▸ **TASK GOAL**
Transcribe all the entries word for word, omitting any pictures they contain.
──────── DATA UNDER STUDY
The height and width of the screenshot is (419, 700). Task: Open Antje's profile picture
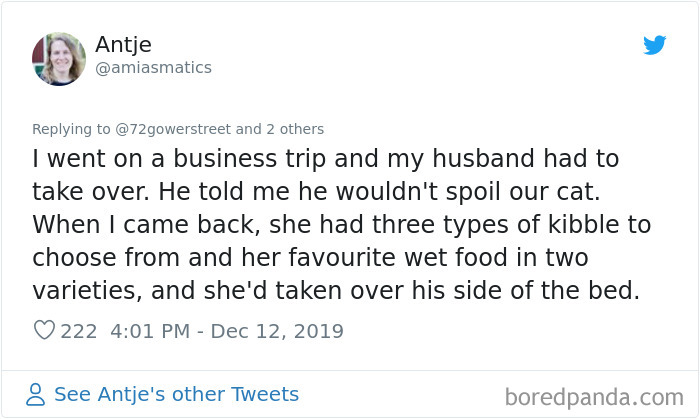[59, 58]
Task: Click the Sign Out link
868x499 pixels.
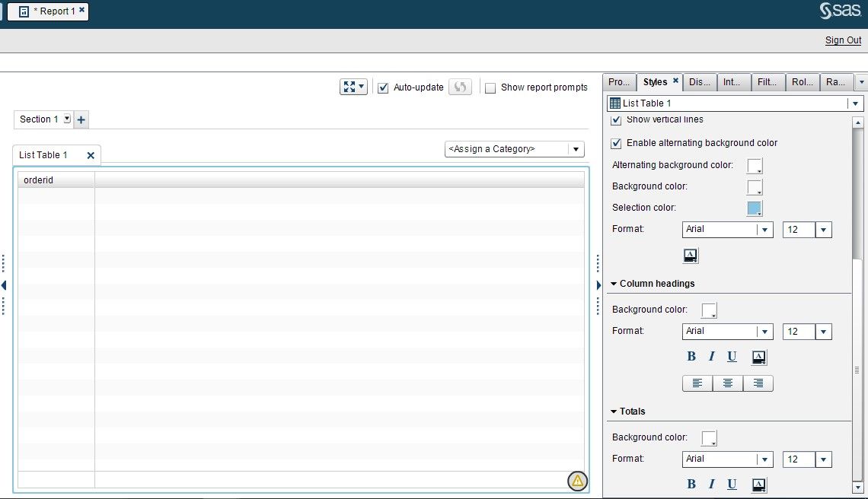Action: tap(842, 40)
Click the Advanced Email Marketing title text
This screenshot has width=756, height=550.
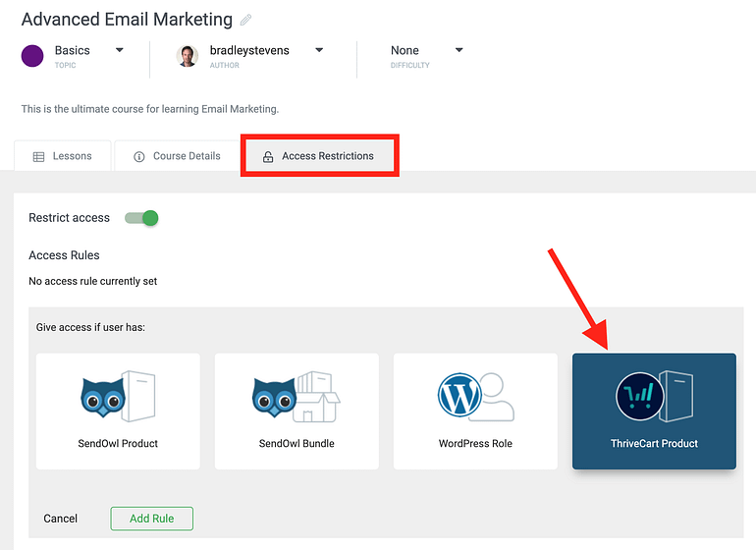click(127, 20)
────────────────
▸ **EXPECTED ANSWER**
The height and width of the screenshot is (419, 700). Task: Open Antje's profile picture
[59, 58]
Task: Click the Sign Out link
868x499 pixels.
Action: tap(842, 40)
Click the Advanced Email Marketing title text
This screenshot has width=756, height=550.
click(127, 20)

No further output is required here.